Planners for W.Va. highways start down the road of ideas
CHARLESTON, W.Va. -- A 24-member commission started work Friday on a long-term plan for West Virginia's highways, saying a top-notch road system is critical to the state's economic development.
The Blue Ribbon Commission on Highways -- made up of lawmakers, state and local officials, and industry and labor representatives -- is studying the highway system's condition and needs, and plans to identify funding options.
"Building an appropriate and efficient transportation system is critical to our overall economic development strategy," said Commerce Secretary Keith Burdette, a commission member.
West Virginia has more than 36,000 miles of state-maintained roads and 6,850 bridges.
Gov. Earl Ray Tomblin, who appointed commission members, said he expects the group to have a "frank discussion" about overhauling the highway system and possibly reorganizing the Division of Highways, which operates out of 10 districts across the state. Each district covers four or five counties.
"They'll look at all options . . . how [the highways division's] districts are organized," Tomblin said. "Maybe we can save some money by being able to realign some of those."
The commission will serve as a "think tank" of sorts, he said.
"You have to do some planning way down the road, and that's what we're asking them to do, to come up with recommendations about how we look down the road, five, 10 or 20 years from now," Tomblin said. "It's going to take time, but it's so important for us to have a plan going forward as far as transportation goes."
The commission plans to meet several times in the coming months and recommend legislation before the start of next year's regular session of the Legislature.
Transportation Secretary Paul Mattox said state and federal funding for the highway system -- about $1 billion a year -- has remained stagnant for more than a decade.
At the same time, construction costs -- steel, concrete and asphalt prices -- have increased significantly.
The combination has led to a 30-percent decrease in the state's buying power.
Mattox said an increase in fuel-efficient vehicles has led to a decline in gasoline excise taxes that fund highway construction and repair.
"Our funds have been stagnant, while our cost of doing business has increased every year," he said.

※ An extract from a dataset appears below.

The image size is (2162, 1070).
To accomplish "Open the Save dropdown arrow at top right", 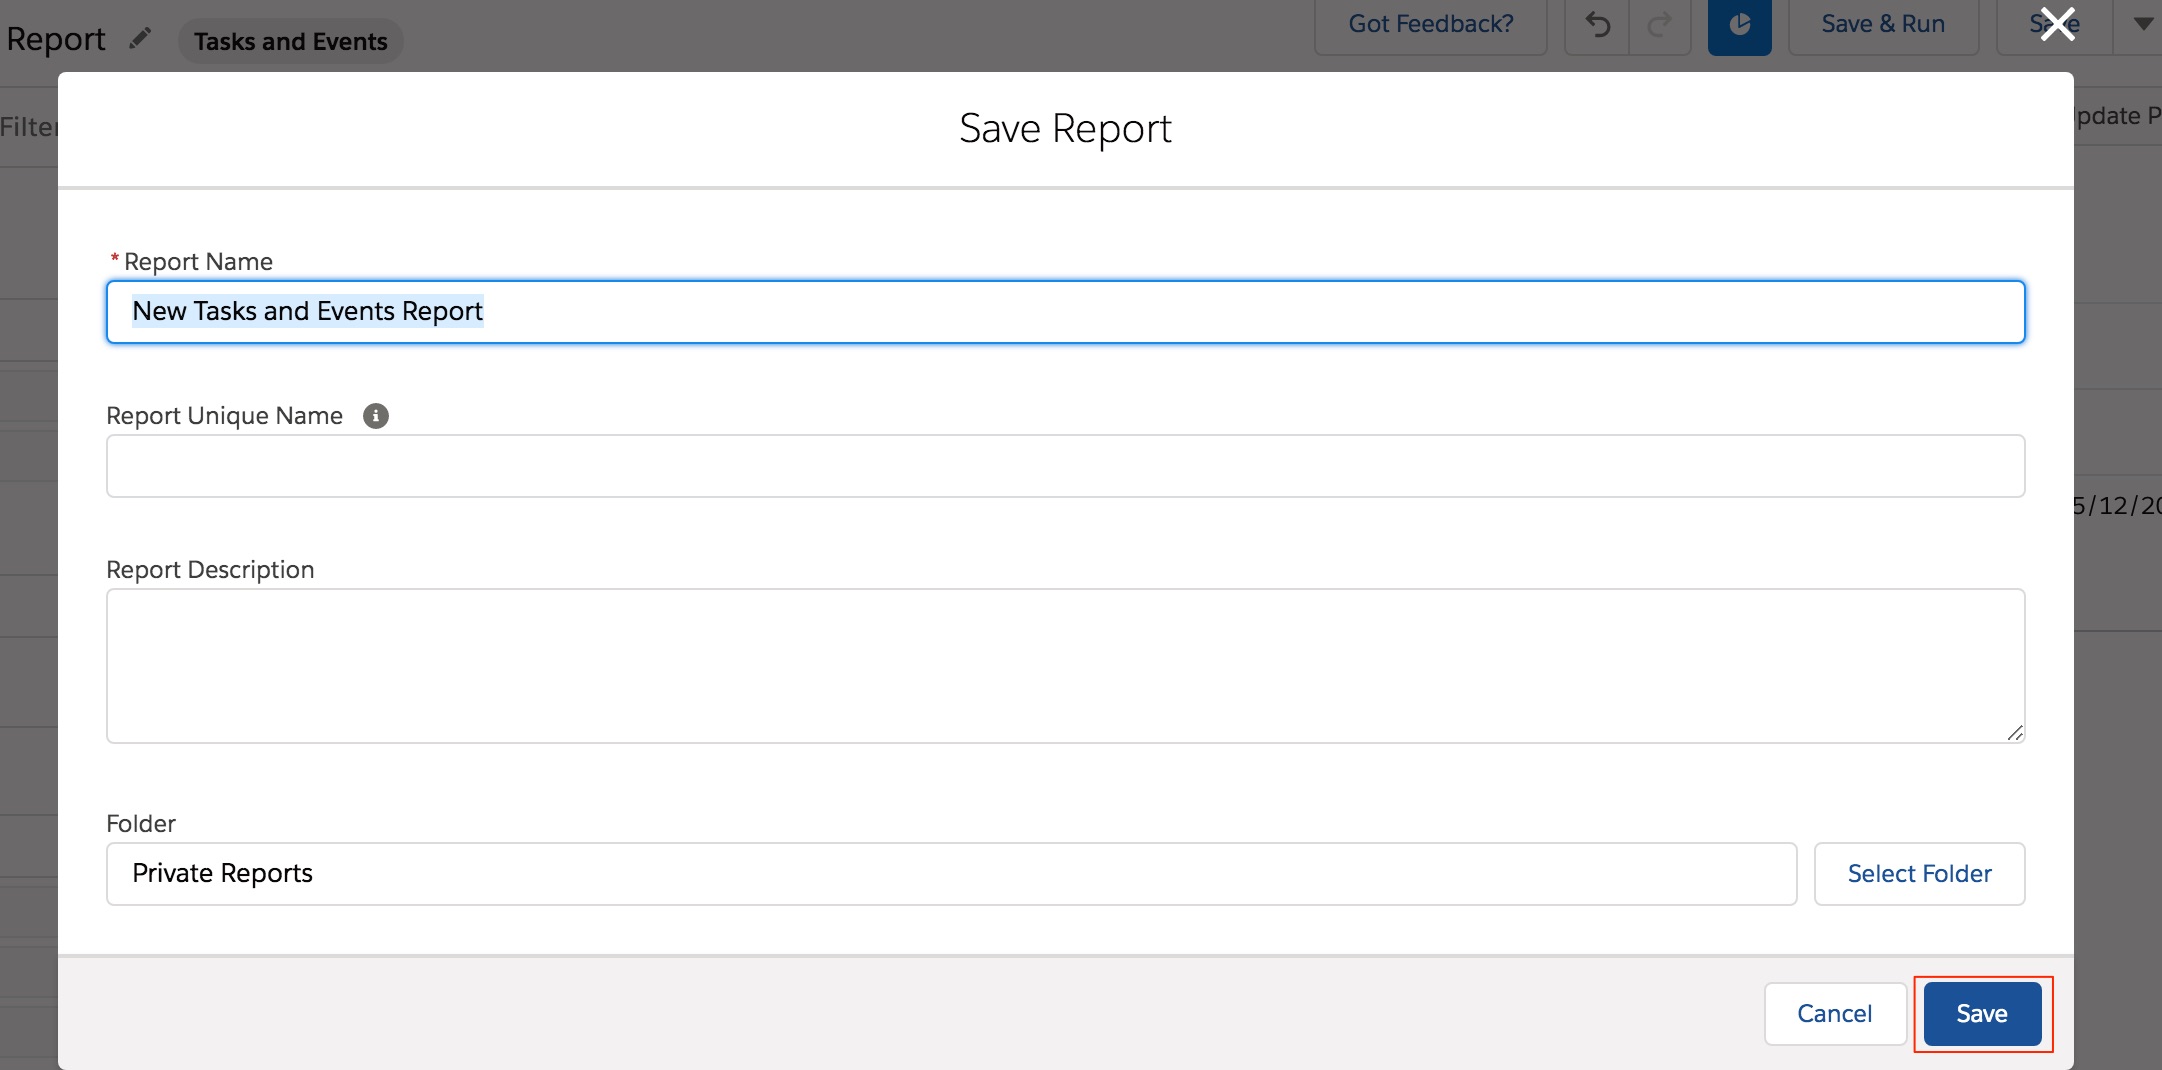I will [2141, 23].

Fred Burns Jr., a commission member representing the trucking industry, said truckers would be willing to consider higher fuel taxes.
"So long as they're fair and all money goes to highways, not special projects," said Burns, president of Burns Motor Freight.
Gary Facemyer of the American Council of Engineering Companies said the commission also must look for ways to make highways safer.
Last year, a national transportation research group found that 36 percent of West Virginia's roads were in poor or mediocre condition.
"We need to have a safe highway system," Facemyer said. "That will come about by being a well-designed and well-constructed system."
Several commission members urged the group to examine what other states are doing to improve and pay for roads.
"We don't necessarily need to reinvent the wheel," said Sen. Robert Beach, D-Monongalia. "Maybe, we can bring a new wheel into the state."
The commission will next meet Oct. 19 at the state Capitol. The group has established several committees that will conduct public hearings across the state.
Tomblin said he expects the commission to continue to meet after the next legislative session ends.